> _TESTO PROPOSTO_:
------

Nota a sentenza: Cass. pen., Sez. II, 7 giugno 2023, n. 24495

a cura dell’Avv. Marco Dallavalle e della Dott.ssa. Giorgia Francesca Conconi (dello Studio Legale Ventimiglia)

 

Con la sentenza in commento la Seconda Sezione penale della Corte di Cassazione ha recentemente confermato la titolarità del diritto di querela in capo al direttore di filiale, anche in assenza di una formale attribuzione dei poteri di rappresentanza, precisando che “il responsabile della filiale di banca deve considerarsi persona offesa, e dunque titolare di un autonomo diritto di querela, in quanto responsabile, in quel frangente, delle attività dell’istituto bancario e delle eventuali conseguenze pregiudizievoli per l’interesse dell’ente da lui rappresentato”.

Questa in sintesi la vicenda processuale.

La Corte d’Appello di L’Aquila confermava la sentenza di condanna nei confronti dell’imputata in ordine ai reati di cui agli artt. 56, 640 e 489 c.p. per aver acceso, ai fini truffaldini, un conto corrente presso la filiale di una banca utilizzando un documento contraffatto. Avverso la suddetta sentenza l’imputata ricorreva per Cassazione adducendo quattro motivi di ricorso, tra cui la violazione di legge e la contraddittorietà della motivazione del succitato provvedimento, lamentando, nello specifico, che il soggetto denunciante non fosse effettivamente in possesso dei necessari poteri di rappresentanza ai fini della presentazione del formale atto di querela.

La Suprema Corte ha dichiarato infondato il sopracitato motivo di ricorso chiarendo come tutti i soggetti passivi titolari del bene giuridico protetto dalla norma incriminatrice siano da considerare persone offese e, pertanto, legittimate a sporgere querela indipendentemente da una formale attribuzione di poteri di rappresentanza. In motivazione la Corte ha dapprima osservato come, con specifico riferimento al reato di furto, in ipotesi di delitto commesso ai danni di esercizi commerciali, siano stati ritenuti dalla costante giurisprudenza di legittimità titolari del diritto di querela tanto il direttore quanto il commesso dell’esercizio commerciale, spettando la qualifica di persona offesa dal reato a tutti i soggetti responsabili dei prodotti posti in vendita presso l’esercizio. Gli Ermellini hanno successivamente richiamato, altresì, l’orientamento maggioritario della Cassazione in tema di truffa, il quale – analogamente a quanto sostenuto in relazione al furto – conferma che il diritto di querela “spetta, indipendentemente dalla formale attribuzione del potere di rappresentanza, anche all’addetto che si sia personalmente occupato, trovandosi al bancone di vendita, della transazione commerciale con cui si è consumato il reato, assumendo egli, in quel frangente, la responsabilità in prima persona dell’attività del negozio e rivestendo pertanto la titolarità di fatto dell’interesse protetto dalla norma incriminatrice” (cfr. Cass. pen., Sez. II, 4 ottobre 2016, n. 50725) e che il medesimo diritto “spetta anche al gestore dell’esercizio commerciale che, indipendentemente dalla formale investitura dei poteri di rappresentanza legale da parte dell’impresa fornitrice dei beni oggetto del reato, li abbia commercializzati in nome e per conto della stessa assumendosi in prima persona la responsabilità di qualsivoglia operazione inerente alla vendita del prodotto medesimo” (cfr. Cass pen., Sez. II, 30 giugno 2016, n. 37012).

------

> _ESTRATTO DEI DATI_:
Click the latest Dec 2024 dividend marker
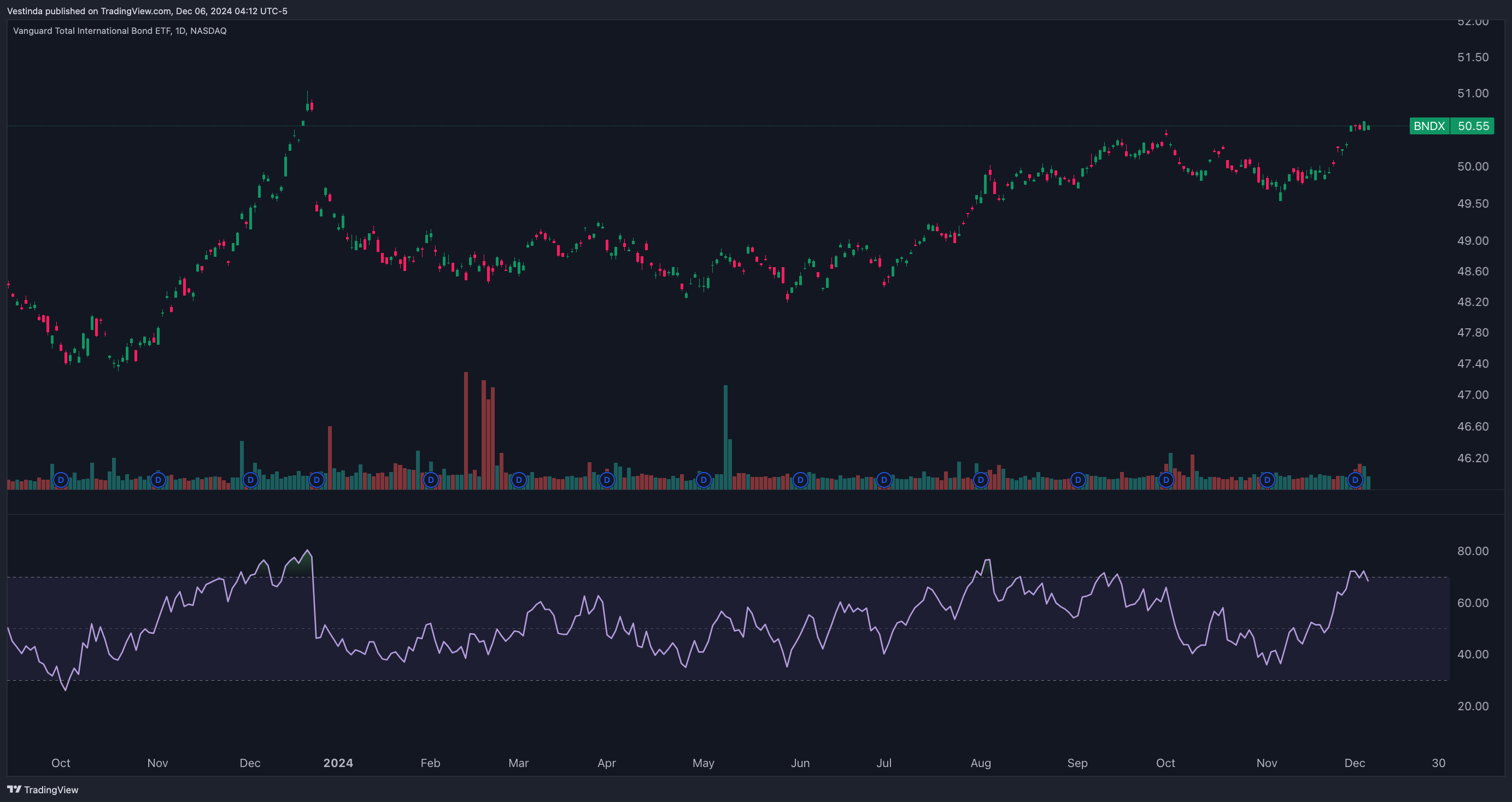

------

> _COMPITI_:
(A) Rispondi a queste domande sulla nota sulla sentenza, una per riga:
(i) Quale Corte d'Appello aveva confermato la condanna dell'imputata?
(ii) Quanti motivi di ricorso ha presentato l'imputata in Cassazione?
(iii) Nel furto ai danni di esercizi commerciali, chi ha ritenuto titolare del diritto di querela la costante giurisprudenza di legittimità?
(B) Prosegui la nota sulla sentenza partendo dall'ultima frase riportata.

> _ELENCO RISPOSTE_:
(A)
(i) La Corte d'Appello di L'Aquila.
(ii) Quattro.
(iii) Sia il direttore sia il commesso dell'esercizio commerciale.

(B)
Sulla base di tali considerazioni i Giudici di legittimità hanno, dunque, affermato che è legittimato a presentare querela, a prescindere dalla formale attribuzione dei poteri di rappresentanza, il direttore della filiale di banca presso cui viene acceso un conto corrente con il fine di incassare titoli contraffatti, in virtù della responsabilità di tale soggetto, nell’esercizio delle proprie funzioni, tanto con riferimento alle attività inerenti all’istituto di credito quanto rispetto alle “eventuali conseguenze pregiudizievoli per l’interesse dell’ente da lui rappresentato”. Ebbene, la sentenza in commento – che conferma un orientamento giurisprudenziale da ritenersi oramai consolidato – riveste particolare importanza alla luce della recente riforma Cartabia che ha ampliato il numero di reati perseguibili a querela con i conseguenti problemi applicativi circa la titolarità del diritto di proposizione.